**TO DO:**
Your answer must be an exact transcription of the lines from the line with "At what coordinates" through the final line of the data.

-=-=-=-=-

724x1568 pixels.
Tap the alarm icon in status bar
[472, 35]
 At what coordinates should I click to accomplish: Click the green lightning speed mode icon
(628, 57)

-=-=-=-=-

**FINISHED EXERCISE:**
 At what coordinates should I click to accomplish: Click the green lightning speed mode icon
(628, 57)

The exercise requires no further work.